**What to produce**.
For this exercise, repeat each entry exactly as written.

[Dataset entries]

┌──

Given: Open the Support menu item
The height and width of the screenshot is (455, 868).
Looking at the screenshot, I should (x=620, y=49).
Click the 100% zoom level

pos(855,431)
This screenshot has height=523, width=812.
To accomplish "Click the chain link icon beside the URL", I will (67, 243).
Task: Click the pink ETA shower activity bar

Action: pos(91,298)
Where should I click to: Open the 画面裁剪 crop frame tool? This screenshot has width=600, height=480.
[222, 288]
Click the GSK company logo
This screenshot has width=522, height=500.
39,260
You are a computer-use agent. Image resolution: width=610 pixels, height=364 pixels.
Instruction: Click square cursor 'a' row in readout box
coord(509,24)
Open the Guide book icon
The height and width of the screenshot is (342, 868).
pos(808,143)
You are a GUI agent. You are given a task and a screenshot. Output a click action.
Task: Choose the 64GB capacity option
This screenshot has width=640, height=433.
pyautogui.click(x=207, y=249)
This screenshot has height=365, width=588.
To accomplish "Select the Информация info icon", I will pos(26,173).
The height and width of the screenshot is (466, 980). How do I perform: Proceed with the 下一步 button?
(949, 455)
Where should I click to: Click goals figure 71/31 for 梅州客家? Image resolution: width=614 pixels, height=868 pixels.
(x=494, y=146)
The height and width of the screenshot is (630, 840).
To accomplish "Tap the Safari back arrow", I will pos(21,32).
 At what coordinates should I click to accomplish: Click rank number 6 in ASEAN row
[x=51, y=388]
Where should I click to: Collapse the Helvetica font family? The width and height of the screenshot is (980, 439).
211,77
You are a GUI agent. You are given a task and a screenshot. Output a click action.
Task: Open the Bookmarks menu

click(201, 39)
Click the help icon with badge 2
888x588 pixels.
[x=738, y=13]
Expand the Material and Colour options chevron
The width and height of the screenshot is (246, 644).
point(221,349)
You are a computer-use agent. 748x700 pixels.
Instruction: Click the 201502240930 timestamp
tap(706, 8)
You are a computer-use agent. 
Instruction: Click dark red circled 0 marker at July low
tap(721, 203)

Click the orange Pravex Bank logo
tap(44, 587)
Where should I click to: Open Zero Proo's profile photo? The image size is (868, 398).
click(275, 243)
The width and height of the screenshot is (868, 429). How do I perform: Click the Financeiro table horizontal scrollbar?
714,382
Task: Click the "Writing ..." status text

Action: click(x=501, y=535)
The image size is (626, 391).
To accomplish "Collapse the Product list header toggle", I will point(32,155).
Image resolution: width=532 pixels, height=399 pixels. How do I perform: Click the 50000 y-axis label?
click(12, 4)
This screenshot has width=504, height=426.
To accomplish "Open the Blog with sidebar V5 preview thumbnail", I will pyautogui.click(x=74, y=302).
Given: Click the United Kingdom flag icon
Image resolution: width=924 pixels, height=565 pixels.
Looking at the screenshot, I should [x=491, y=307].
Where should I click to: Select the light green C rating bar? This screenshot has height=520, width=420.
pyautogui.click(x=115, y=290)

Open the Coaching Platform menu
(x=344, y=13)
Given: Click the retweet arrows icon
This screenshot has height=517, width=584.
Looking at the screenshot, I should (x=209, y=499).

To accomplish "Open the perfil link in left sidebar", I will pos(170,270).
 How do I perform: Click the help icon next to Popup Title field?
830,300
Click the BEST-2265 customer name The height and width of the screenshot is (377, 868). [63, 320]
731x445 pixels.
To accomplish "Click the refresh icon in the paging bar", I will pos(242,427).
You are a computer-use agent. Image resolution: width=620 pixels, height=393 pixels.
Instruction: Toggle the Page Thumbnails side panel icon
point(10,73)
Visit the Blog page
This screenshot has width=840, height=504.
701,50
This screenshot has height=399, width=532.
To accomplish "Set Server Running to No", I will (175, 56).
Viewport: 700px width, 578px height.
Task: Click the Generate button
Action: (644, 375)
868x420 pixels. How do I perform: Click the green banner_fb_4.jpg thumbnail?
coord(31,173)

└──

**Answer for this exercise**.
Given: Open the Support menu item
The height and width of the screenshot is (455, 868).
Looking at the screenshot, I should (x=620, y=49).
Click the 100% zoom level

pos(855,431)
This screenshot has height=523, width=812.
To accomplish "Click the chain link icon beside the URL", I will (67, 243).
Task: Click the pink ETA shower activity bar

Action: pos(91,298)
Where should I click to: Open the 画面裁剪 crop frame tool? This screenshot has width=600, height=480.
[222, 288]
Click the GSK company logo
This screenshot has width=522, height=500.
39,260
You are a computer-use agent. Image resolution: width=610 pixels, height=364 pixels.
Instruction: Click square cursor 'a' row in readout box
coord(509,24)
Open the Guide book icon
The height and width of the screenshot is (342, 868).
pos(808,143)
You are a GUI agent. You are given a task and a screenshot. Output a click action.
Task: Choose the 64GB capacity option
This screenshot has width=640, height=433.
pyautogui.click(x=207, y=249)
This screenshot has height=365, width=588.
To accomplish "Select the Информация info icon", I will pos(26,173).
The height and width of the screenshot is (466, 980). How do I perform: Proceed with the 下一步 button?
(949, 455)
Where should I click to: Click goals figure 71/31 for 梅州客家? Image resolution: width=614 pixels, height=868 pixels.
(x=494, y=146)
The height and width of the screenshot is (630, 840).
To accomplish "Tap the Safari back arrow", I will pos(21,32).
 At what coordinates should I click to accomplish: Click rank number 6 in ASEAN row
[x=51, y=388]
Where should I click to: Collapse the Helvetica font family? The width and height of the screenshot is (980, 439).
211,77
You are a GUI agent. You are given a task and a screenshot. Output a click action.
Task: Open the Bookmarks menu

click(201, 39)
Click the help icon with badge 2
888x588 pixels.
[x=738, y=13]
Expand the Material and Colour options chevron
The width and height of the screenshot is (246, 644).
point(221,349)
You are a computer-use agent. 748x700 pixels.
Instruction: Click the 201502240930 timestamp
tap(706, 8)
You are a computer-use agent. 
Instruction: Click dark red circled 0 marker at July low
tap(721, 203)

Click the orange Pravex Bank logo
tap(44, 587)
Where should I click to: Open Zero Proo's profile photo? The image size is (868, 398).
click(275, 243)
The width and height of the screenshot is (868, 429). How do I perform: Click the Financeiro table horizontal scrollbar?
714,382
Task: Click the "Writing ..." status text

Action: click(x=501, y=535)
The image size is (626, 391).
To accomplish "Collapse the Product list header toggle", I will point(32,155).
Image resolution: width=532 pixels, height=399 pixels. How do I perform: Click the 50000 y-axis label?
click(12, 4)
This screenshot has width=504, height=426.
To accomplish "Open the Blog with sidebar V5 preview thumbnail", I will pyautogui.click(x=74, y=302).
Given: Click the United Kingdom flag icon
Image resolution: width=924 pixels, height=565 pixels.
Looking at the screenshot, I should [x=491, y=307].
Where should I click to: Select the light green C rating bar? This screenshot has height=520, width=420.
pyautogui.click(x=115, y=290)

Open the Coaching Platform menu
(x=344, y=13)
Given: Click the retweet arrows icon
This screenshot has height=517, width=584.
Looking at the screenshot, I should (x=209, y=499).

To accomplish "Open the perfil link in left sidebar", I will pos(170,270).
 How do I perform: Click the help icon next to Popup Title field?
830,300
Click the BEST-2265 customer name The height and width of the screenshot is (377, 868). [63, 320]
731x445 pixels.
To accomplish "Click the refresh icon in the paging bar", I will pos(242,427).
You are a computer-use agent. Image resolution: width=620 pixels, height=393 pixels.
Instruction: Toggle the Page Thumbnails side panel icon
point(10,73)
Visit the Blog page
This screenshot has width=840, height=504.
701,50
This screenshot has height=399, width=532.
To accomplish "Set Server Running to No", I will (175, 56).
Viewport: 700px width, 578px height.
Task: Click the Generate button
Action: (644, 375)
868x420 pixels. How do I perform: Click the green banner_fb_4.jpg thumbnail?
coord(31,173)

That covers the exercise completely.